JLL’s marketing materials pitch the development as Class-A industrial product, highlighting tilt-wall construction, ESFR sprinklers and 32-foot clear heights, with rear-load loading and a shared truck court geared to distribution and light-industrial operations. The brochure from JLL lists John C. Dunphy, Peter Cecora and Olivia Brock as leasing contacts and shows divisible suites starting at roughly 30,000 square feet.

That same two-building plan in the JLL materials totals about 301,150 square feet, a slight discrepancy from other reported figures but aligned on the basic specs and overall scale of the project.

Ownership and background

Richland Capital picked up the Lakeview Center property in 2023 for about $10.97 million, according to reporting at the time. Business Observer reported that the office building offered roughly 187,129 rentable square feet on about 19 acres before the current industrial conversion plan took shape.

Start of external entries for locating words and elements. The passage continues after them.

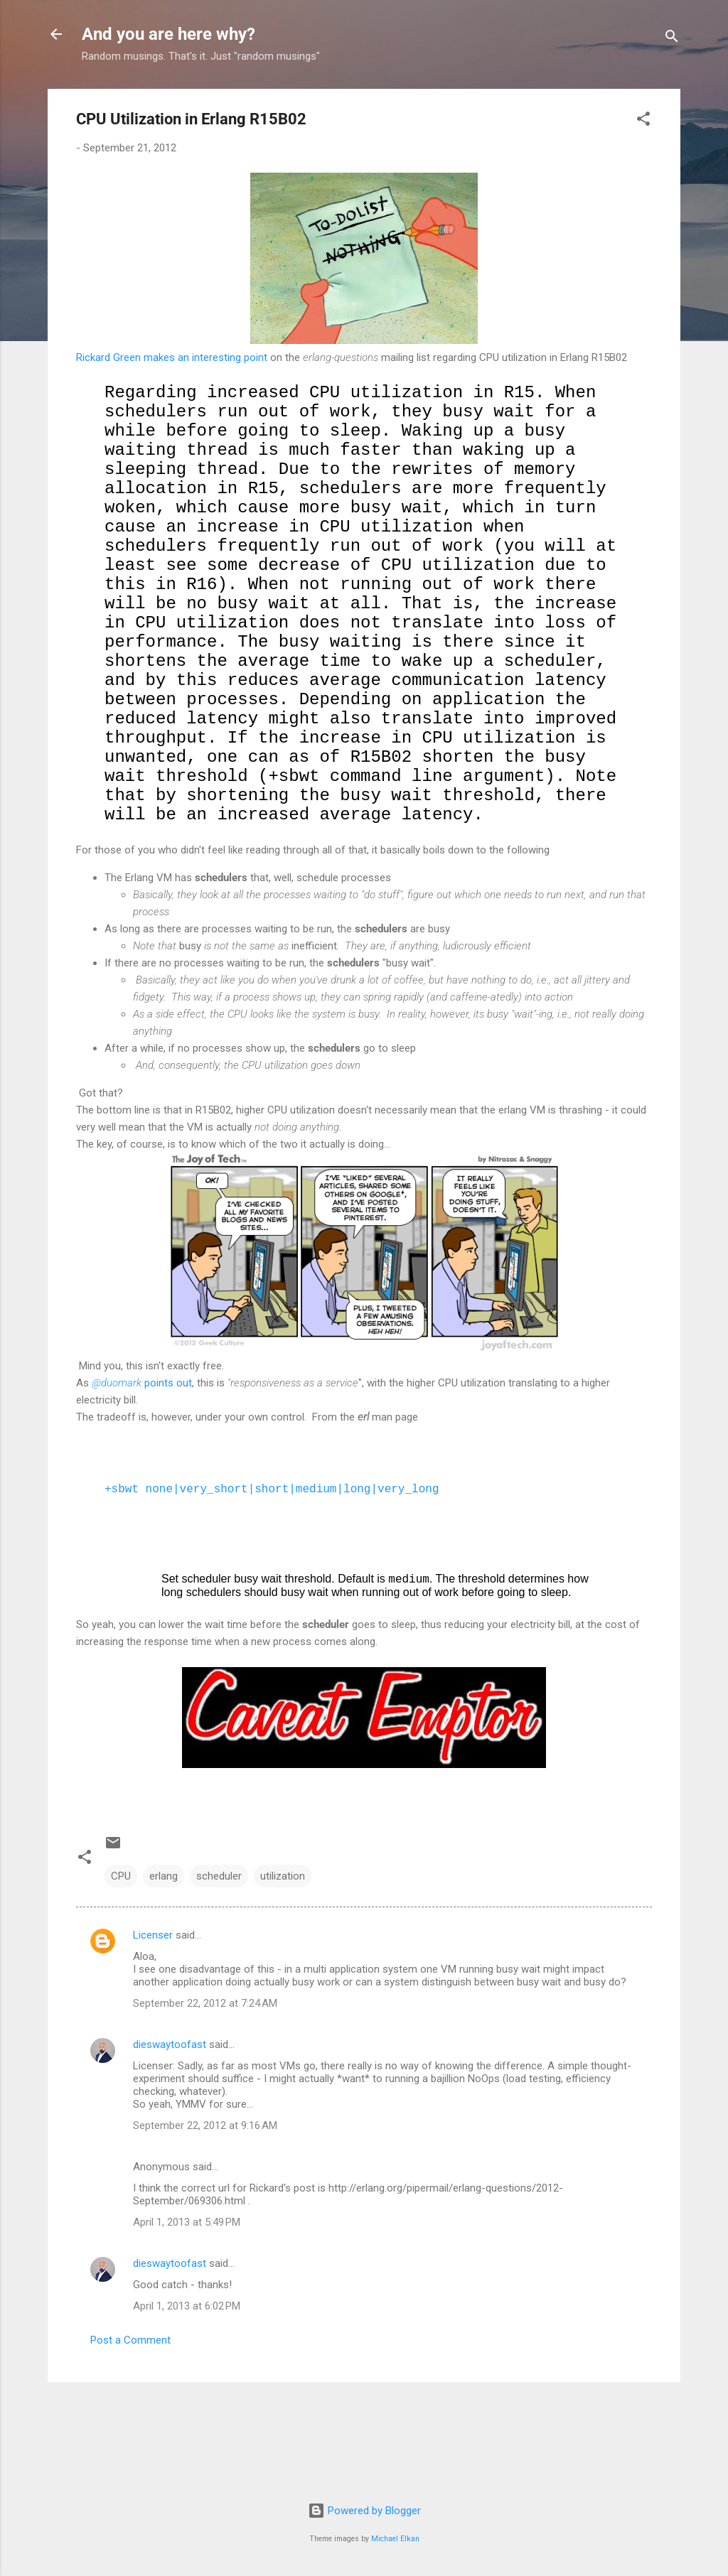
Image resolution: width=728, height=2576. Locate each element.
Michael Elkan (395, 2538)
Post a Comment (130, 2438)
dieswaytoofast (169, 2142)
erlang (163, 1974)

Why this matters for East Tampa

Across Tampa Bay, developers are increasingly eyeing sleepy suburban office campuses for industrial conversions as demand for last-mile and mid-market logistics space continues to run hot. Regional market reports, including recent briefs from Lee & Associates, point to ongoing industrial absorption and a still-active construction pipeline, which makes well-located warehouse conversions an appealing alternative to carving out fresh greenfield sites.

That backdrop helps explain why a 1980s office campus at a full interchange to I-4 and other key roadways is getting a second life as a distribution park instead of another office reboot. Site work is underway, and JLL is actively marketing space to logistics and light-industrial users. As tenants start to ink leases at Lakeview Corporate Park, expect this corner of East Tampa to look a lot more like a warehouse park than a corporate office center, and we will update coverage as deals are announced.